Exercise instructions ->
Make an exact copy of the records, with the pictures left out.

Provided information ->
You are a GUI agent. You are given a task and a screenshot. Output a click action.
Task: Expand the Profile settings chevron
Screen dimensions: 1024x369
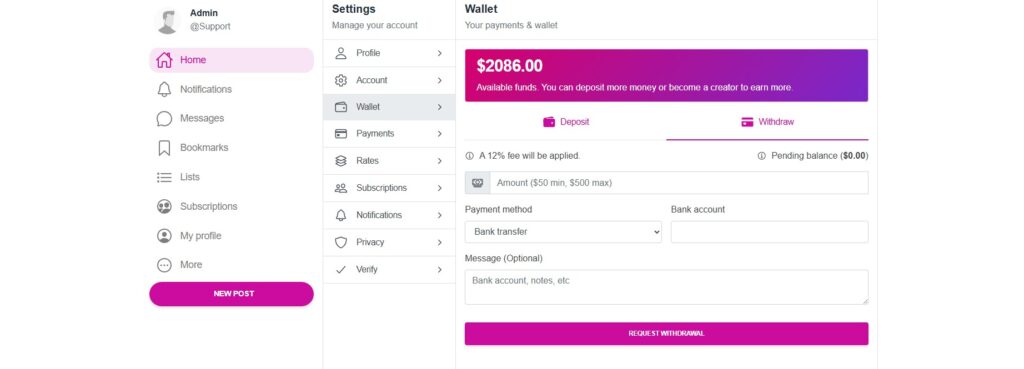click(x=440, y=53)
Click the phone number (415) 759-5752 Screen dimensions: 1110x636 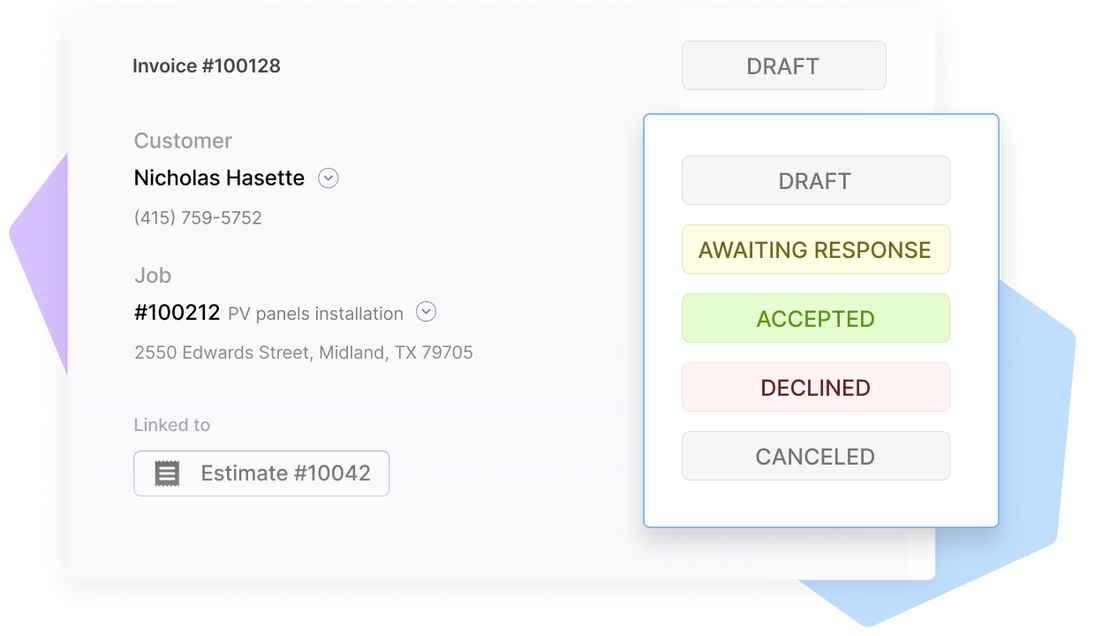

Written answer ->
You are a GUI agent. You are given a task and a screenshot. Output a click action.
Task: Expand the Profile settings chevron
Screen dimensions: 1024x369
click(x=440, y=53)
Click the phone number (415) 759-5752 Screen dimensions: 1110x636 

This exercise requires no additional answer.